Tâches à réaliser -
1. D'après le texte sur le baptême de Jésus, quels sont les seuls évangiles qui en parlent ouvertement ?
2. Rédigez la suite du texte sur le baptême de Jésus, à partir de sa dernière phrase.

Extrait à lire -
------
L’évangile du dimanche 24 novembre

Marc 1.7-11 – Le baptême de Jésus : Tu es mon fils bien-aimé

Introduction

Le baptême de Jésus a créé un embarras dans la première Église. Il suffit de remarquer que l’évangile de Luc n’en parle pas (il dit que Luc et a été présenté au temple et circoncis, mais pas qu’il a été baptisé) et dans le quatrième évangile, Jean dit que Jésus a été baptisé, mais il ne dit pas que c’est par lui.

Seuls les évangiles de Matthieu et de Marc en parlent ouvertement. La raison en est que dans la première Église, les disciples de Jésus étaient en concurrence avec ceux de Jean (Ac 18.25), il était donc gênant pour eux de reconnaître que Jésus a été baptisé par Jean. Cette gêne prêche en faveur de l’historicité de ce passage, on ne voit pas dans quel but la tradition l’aurait inventé.

Points d’exégèse

Attention sur deux points.
------
Données fournies -
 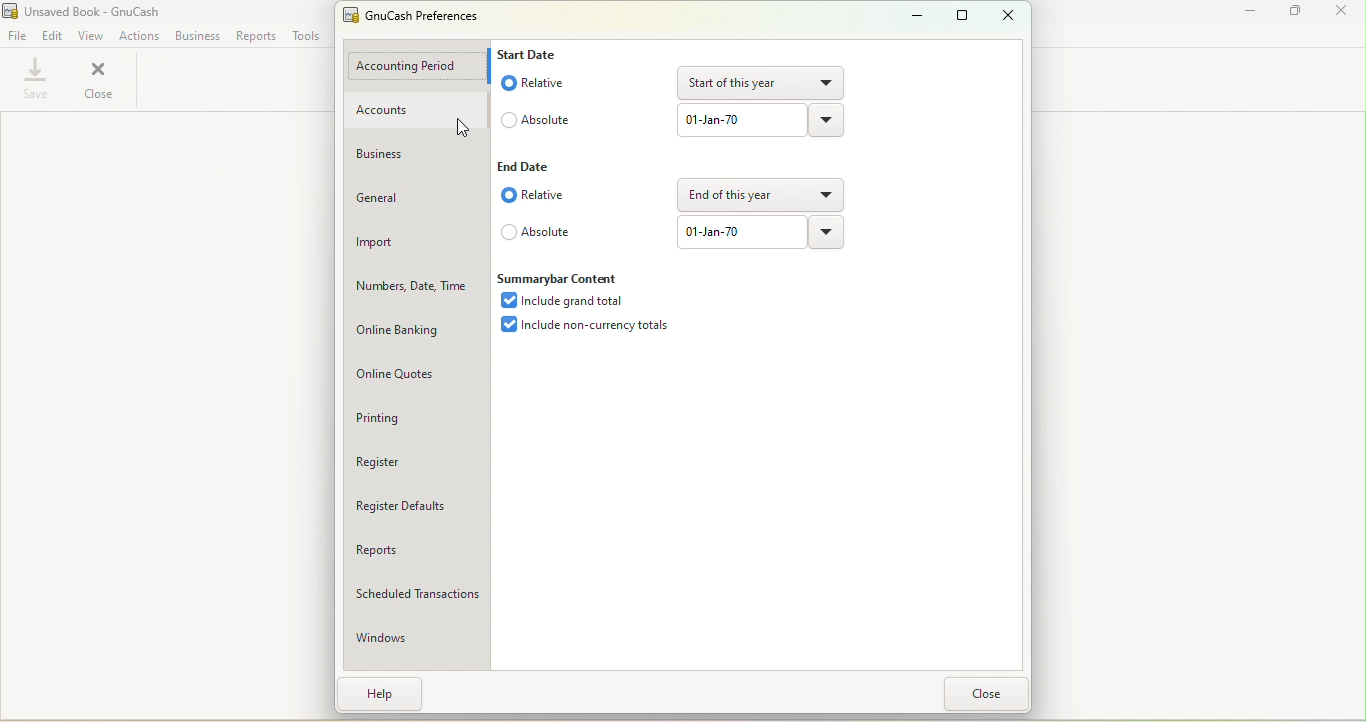 What do you see at coordinates (419, 64) in the screenshot?
I see `Accounting period` at bounding box center [419, 64]. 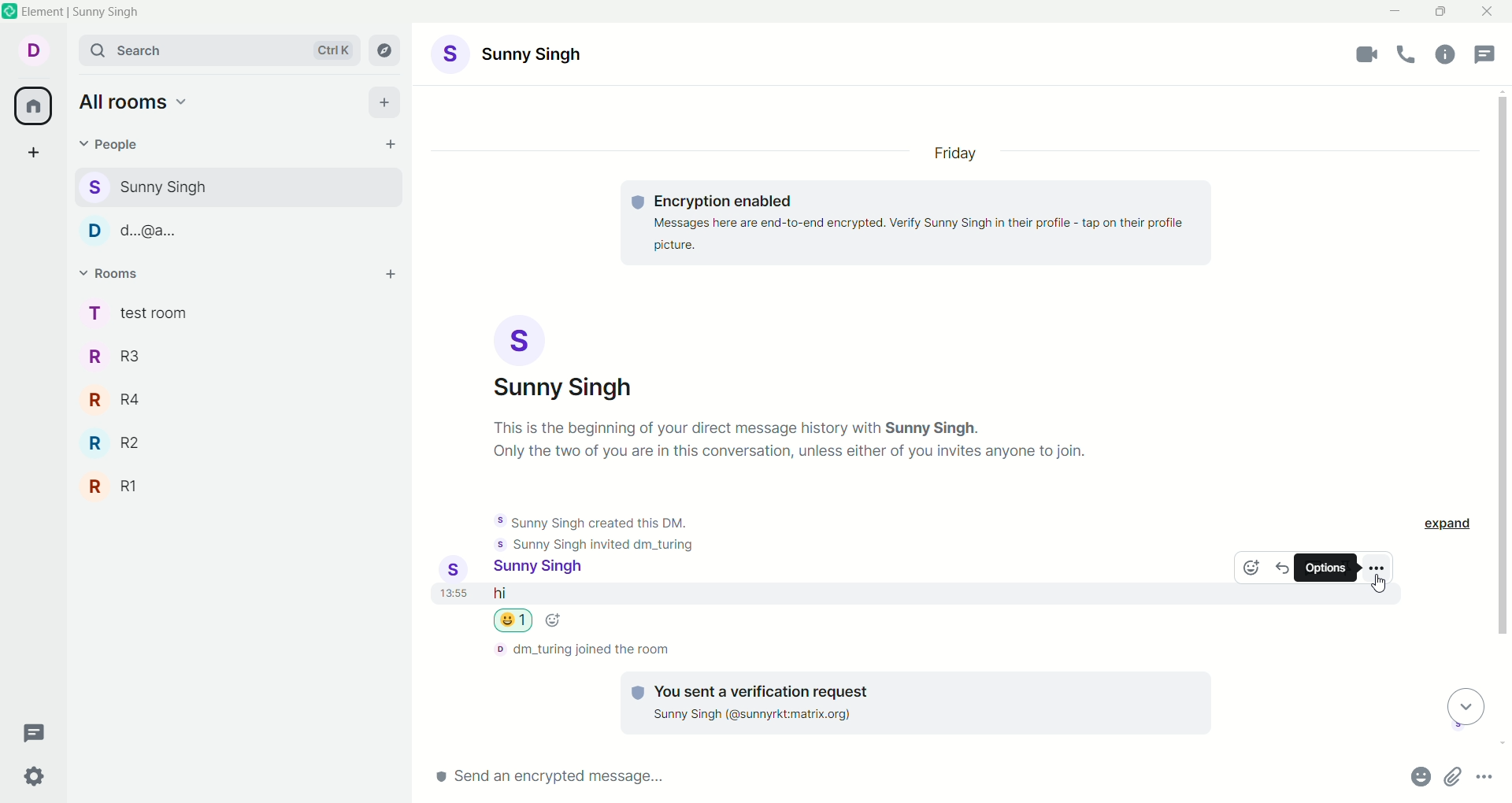 What do you see at coordinates (139, 312) in the screenshot?
I see `rooms` at bounding box center [139, 312].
------
Réponses par tâche -
1. Seuls les évangiles de Matthieu et de Marc en parlent ouvertement.

2.
La déchirure des cieux

Au verset 10, lorsque Jésus sort de l’eau, il vit les cieux se déchirer. La déchirure des cieux au commencement de l’évangile fait écho à la déchirure du rideau du temple lorsque Jésus meurt sur la croix (15.38). Les cieux qui se déchirent, c’est le signe d’un Dieu qui quitte son ciel pour se révéler au fils dans le baptême, de même que la déchirure du rideau met à nu le lieu très saint ou symboliquement Dieu se tient. Il n’est plus à chercher ailleurs que dans son fils qui meurt sur une croix. Le baptême par immersion est un signe de mort, mourir à sa propre personne, pour renaître à l’amour et à la grâce.

Tu es mon fils bien-aimé

Dans la même veine, lorsque les cieux se déchirent, une voix a déclaré : Tu es mon Fils bien-aimé. La même voix est survenue de la nuée pour dire la même chose au moment de la Transfiguration (Mc 9.7). Or le récit de la Transfiguration se situe dans les trois évangiles synoptiques après la première annonce de la croix. La voix confirme la filialité de Jésus quand il descend dans les eaux du baptême et lorsqu’il annonce sa passion. C’est deux récits sont une illustration de ce qui a été dit dans l’hymne de l’épître aux Philippiens qui dit à propos du Christ : « lui qui était vraiment divin… il s’est vidé de lui-même… il s’est abaissé lui-même… C’est pourquoi Dieu l’a souverainement élevé et lui a accordé le nom qui est au-dessus de tout nom. » (Ph 2.6-9). Nous retrouvons le message de l’évangile qui dit que les vrais grands sont les petits, les plus fidèles sont les plus serviteurs.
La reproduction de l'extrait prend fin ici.